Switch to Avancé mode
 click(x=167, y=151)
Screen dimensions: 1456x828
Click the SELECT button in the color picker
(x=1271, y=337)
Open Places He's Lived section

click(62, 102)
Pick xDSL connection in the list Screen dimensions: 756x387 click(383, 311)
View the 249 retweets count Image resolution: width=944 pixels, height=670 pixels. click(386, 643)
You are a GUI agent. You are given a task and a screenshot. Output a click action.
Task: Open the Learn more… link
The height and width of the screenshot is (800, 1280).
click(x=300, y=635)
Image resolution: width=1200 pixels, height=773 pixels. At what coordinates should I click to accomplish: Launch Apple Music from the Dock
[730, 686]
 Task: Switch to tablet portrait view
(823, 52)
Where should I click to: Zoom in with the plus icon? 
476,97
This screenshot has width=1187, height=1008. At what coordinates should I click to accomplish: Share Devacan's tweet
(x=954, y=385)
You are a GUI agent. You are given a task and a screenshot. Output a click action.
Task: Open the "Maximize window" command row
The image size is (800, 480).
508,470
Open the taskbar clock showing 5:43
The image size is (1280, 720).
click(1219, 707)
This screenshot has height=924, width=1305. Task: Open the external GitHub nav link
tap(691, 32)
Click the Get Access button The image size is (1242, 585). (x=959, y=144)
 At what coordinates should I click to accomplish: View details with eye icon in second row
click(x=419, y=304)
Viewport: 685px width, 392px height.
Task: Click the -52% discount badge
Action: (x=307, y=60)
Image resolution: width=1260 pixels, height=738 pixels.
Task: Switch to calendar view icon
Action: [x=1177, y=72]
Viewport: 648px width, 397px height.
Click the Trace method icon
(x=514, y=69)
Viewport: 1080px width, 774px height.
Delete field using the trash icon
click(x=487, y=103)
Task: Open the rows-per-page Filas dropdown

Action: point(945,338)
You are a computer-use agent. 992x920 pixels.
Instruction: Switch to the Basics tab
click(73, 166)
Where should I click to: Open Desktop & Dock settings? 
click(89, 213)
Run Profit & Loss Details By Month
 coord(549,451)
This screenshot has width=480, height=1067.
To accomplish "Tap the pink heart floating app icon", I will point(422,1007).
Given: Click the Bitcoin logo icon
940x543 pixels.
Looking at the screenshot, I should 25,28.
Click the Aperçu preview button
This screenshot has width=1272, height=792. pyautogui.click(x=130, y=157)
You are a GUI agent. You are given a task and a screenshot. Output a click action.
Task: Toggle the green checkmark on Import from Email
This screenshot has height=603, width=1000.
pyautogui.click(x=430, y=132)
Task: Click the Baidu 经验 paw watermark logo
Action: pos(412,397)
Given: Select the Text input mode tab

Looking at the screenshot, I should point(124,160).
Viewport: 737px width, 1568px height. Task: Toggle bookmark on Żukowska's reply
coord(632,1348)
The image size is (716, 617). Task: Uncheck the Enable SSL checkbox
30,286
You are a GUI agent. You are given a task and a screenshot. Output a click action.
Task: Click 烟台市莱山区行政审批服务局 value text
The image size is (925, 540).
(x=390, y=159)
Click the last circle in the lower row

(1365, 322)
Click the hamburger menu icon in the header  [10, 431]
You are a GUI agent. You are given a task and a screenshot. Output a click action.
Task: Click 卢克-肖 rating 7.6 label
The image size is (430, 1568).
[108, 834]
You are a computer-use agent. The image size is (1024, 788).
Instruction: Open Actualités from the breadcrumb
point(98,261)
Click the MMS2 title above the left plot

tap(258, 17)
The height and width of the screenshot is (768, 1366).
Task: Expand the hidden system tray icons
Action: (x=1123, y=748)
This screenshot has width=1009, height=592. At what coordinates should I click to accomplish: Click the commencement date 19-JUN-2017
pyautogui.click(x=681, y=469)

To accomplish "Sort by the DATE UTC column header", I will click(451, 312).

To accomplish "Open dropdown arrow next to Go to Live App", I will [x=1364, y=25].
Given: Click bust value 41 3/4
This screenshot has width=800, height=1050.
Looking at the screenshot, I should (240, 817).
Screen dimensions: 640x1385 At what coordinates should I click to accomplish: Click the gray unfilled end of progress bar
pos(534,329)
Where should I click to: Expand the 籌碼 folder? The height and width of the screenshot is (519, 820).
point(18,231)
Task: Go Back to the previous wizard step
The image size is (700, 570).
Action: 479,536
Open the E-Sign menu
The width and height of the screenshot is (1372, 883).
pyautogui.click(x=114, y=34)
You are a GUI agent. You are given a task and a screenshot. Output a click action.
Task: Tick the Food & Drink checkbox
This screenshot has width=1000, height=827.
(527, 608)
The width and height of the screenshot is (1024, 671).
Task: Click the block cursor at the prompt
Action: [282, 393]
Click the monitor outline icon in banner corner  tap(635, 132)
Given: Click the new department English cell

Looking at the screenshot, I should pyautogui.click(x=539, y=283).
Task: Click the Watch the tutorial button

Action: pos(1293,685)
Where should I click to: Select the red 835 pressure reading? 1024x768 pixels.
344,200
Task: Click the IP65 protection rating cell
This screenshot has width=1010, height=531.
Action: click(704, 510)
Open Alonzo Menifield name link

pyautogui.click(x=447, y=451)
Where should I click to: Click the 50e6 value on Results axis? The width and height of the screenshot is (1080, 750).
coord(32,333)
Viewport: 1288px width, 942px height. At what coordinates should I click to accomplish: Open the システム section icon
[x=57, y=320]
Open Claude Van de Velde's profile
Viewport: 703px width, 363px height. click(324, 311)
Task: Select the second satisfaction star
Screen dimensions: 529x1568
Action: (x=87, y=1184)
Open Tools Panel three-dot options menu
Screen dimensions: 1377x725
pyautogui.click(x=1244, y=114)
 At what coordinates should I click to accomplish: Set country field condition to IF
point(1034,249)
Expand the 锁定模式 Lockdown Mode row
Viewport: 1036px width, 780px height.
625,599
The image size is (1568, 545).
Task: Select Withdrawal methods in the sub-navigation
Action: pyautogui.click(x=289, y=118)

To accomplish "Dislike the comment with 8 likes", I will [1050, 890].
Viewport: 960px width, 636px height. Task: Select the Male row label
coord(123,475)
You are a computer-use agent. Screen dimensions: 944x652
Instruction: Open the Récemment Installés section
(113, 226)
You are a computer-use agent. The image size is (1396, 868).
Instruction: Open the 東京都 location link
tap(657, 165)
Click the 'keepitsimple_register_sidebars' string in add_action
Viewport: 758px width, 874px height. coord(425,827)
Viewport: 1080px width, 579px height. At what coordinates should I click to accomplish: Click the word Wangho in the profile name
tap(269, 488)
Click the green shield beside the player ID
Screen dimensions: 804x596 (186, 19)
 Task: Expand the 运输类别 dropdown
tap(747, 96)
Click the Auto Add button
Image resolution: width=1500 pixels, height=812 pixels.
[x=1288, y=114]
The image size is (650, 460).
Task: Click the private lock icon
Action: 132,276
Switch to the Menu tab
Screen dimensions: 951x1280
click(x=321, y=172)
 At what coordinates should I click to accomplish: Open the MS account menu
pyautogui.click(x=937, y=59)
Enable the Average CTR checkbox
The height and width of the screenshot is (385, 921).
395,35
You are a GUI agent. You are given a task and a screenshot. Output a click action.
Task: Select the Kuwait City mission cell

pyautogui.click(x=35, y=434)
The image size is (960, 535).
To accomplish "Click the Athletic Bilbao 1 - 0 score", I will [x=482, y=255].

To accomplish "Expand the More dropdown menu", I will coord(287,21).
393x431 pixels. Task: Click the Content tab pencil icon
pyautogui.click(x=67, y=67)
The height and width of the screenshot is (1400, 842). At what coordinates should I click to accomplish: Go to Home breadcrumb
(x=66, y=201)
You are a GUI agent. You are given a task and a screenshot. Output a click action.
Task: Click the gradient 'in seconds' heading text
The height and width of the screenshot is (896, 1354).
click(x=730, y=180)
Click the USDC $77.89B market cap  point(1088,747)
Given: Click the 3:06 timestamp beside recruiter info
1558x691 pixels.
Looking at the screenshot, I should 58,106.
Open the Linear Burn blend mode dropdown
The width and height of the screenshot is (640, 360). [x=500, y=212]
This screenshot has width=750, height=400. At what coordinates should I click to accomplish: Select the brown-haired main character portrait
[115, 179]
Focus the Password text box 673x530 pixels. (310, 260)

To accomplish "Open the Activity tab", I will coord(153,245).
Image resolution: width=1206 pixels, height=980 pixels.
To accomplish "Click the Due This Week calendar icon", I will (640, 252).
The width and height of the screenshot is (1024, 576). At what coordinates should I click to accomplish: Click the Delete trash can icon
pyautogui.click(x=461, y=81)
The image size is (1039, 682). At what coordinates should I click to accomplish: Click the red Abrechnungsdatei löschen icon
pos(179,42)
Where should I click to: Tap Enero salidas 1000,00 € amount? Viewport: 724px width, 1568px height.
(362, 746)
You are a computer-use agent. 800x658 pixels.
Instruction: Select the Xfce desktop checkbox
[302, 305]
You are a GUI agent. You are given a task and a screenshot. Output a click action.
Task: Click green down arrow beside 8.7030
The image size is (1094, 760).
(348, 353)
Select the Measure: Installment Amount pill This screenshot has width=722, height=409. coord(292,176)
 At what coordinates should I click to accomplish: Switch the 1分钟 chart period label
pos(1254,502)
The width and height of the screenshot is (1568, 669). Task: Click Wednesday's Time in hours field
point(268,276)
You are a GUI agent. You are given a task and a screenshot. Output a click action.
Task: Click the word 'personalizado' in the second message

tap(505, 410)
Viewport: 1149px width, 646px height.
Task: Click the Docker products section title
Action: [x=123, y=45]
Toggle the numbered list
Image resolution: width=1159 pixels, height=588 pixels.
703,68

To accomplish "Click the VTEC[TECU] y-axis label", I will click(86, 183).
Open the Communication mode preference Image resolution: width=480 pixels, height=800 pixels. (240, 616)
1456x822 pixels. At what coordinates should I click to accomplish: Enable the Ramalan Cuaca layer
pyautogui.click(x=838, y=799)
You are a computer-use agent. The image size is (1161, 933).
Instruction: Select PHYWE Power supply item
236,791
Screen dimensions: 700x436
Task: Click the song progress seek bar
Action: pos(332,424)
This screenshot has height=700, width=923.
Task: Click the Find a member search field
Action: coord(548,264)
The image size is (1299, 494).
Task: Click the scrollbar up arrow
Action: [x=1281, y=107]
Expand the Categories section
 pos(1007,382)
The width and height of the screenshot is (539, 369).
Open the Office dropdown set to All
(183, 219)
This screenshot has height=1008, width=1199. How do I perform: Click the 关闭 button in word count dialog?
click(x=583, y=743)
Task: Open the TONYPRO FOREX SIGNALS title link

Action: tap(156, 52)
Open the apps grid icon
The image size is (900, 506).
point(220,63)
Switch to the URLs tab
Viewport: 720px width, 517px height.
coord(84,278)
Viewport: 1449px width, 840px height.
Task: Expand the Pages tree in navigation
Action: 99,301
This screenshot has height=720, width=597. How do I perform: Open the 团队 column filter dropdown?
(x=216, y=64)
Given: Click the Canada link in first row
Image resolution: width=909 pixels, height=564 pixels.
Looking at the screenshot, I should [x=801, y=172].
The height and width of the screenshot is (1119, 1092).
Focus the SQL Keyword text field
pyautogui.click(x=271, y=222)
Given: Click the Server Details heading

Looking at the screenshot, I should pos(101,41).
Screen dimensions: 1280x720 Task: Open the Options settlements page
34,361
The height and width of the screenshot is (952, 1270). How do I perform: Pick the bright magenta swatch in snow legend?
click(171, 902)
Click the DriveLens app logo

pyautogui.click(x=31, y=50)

_ _ _

What you need to do => Among the records, find every line with the word "rating" and copy it.

Exercise response =>
Task: Click 卢克-肖 rating 7.6 label
Task: Click the IP65 protection rating cell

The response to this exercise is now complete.